ソーシャルレンディングで扱っている案件の中には、担保を提供している企業もあります。

担保を提供している企業を選んで融資を行えば、万が一の事態が生じても、担保から返済を一部受けられるため、破綻リスクを抑えられるでしょう。

社債

社債とは、ソーシャルレンディングと同様、資金を必要としている企業に対し、融資を行うことによって利息を受け取る運用方法です。

こちらもソーシャルレンディングと同様、企業が返済途中で破綻した場合には、元本を回収できなくなる可能性があるので注意が必要です。

また、社債は最低投資金額が大きく、自己資金が少ない人はなかなか容易に取り組みやすい運用方法とは言えません。

自己資金が少ない人の場合は、社債ではなくソーシャルレンディングの方が良いと言えるでしょう。

まとめ

まとめ

老後は、退職後も働いている、資産運用を行っているという状況でない限りは、収入が年金収入だけに限られます。

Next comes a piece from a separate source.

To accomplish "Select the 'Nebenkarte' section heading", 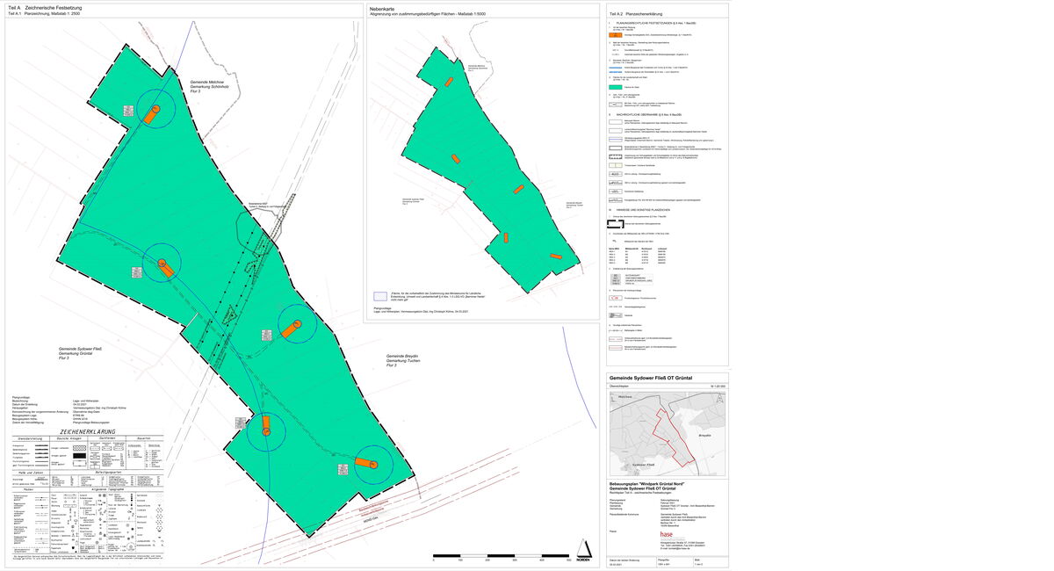I will (x=383, y=7).
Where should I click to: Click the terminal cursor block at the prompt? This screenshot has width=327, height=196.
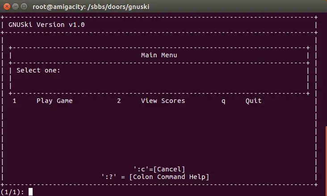[31, 192]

安心して老後を暮らすには、1月あたりいくらの生活費がかかりいくらの年金で補うのかを事前に把握しておくことが重要です。

年金モデルと60歳~69歳世帯、70歳以上の1月の消費支出を比較すると、年金だけではとても生活できない状況であることが分かります。

老後安心して暮らすのに必要な資金は人によって異なりますが、数千万円の資金をすぐに用意することは困難です。

資産運用を組み合わせて計画的に資金を貯めていきましょう。